- _Stated exercise_: Copy out each of the lines below word for word, leaving out the pictures.
--- begin Provided material ---
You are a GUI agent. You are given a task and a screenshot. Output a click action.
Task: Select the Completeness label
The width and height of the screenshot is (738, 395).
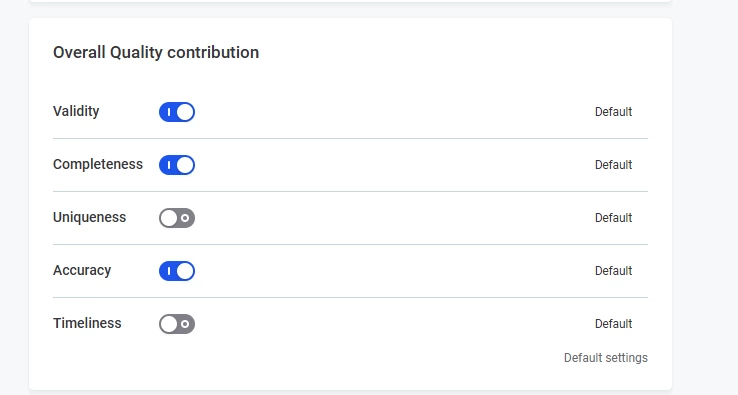pos(98,164)
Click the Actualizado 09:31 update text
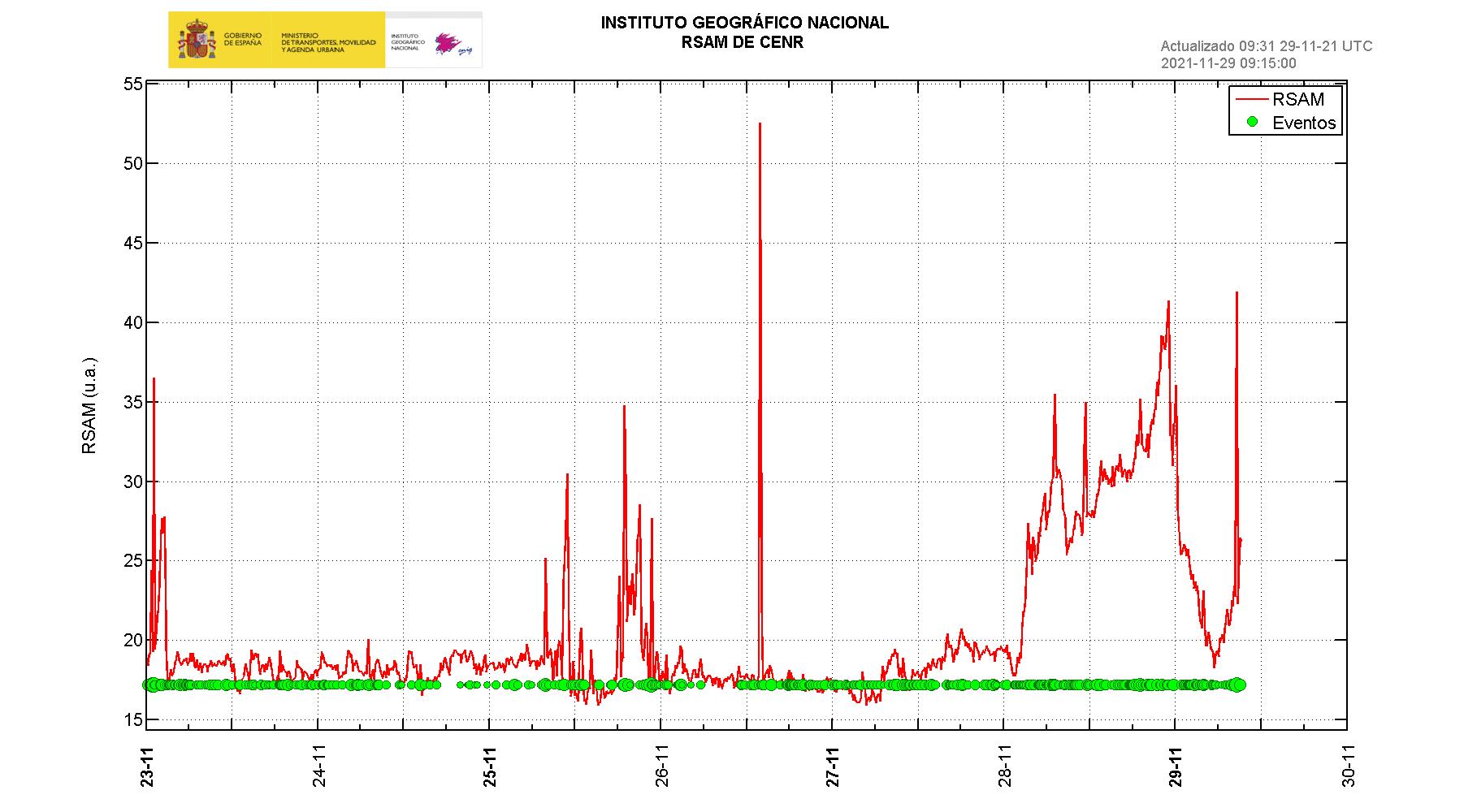The width and height of the screenshot is (1464, 812). tap(1266, 46)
--- end Provided material ---
- _The result_:
You are a GUI agent. You are given a task and a screenshot. Output a click action.
Task: Select the Completeness label
The width and height of the screenshot is (738, 395).
pos(98,164)
Click the Actualizado 09:31 update text
The width and height of the screenshot is (1464, 812). tap(1266, 46)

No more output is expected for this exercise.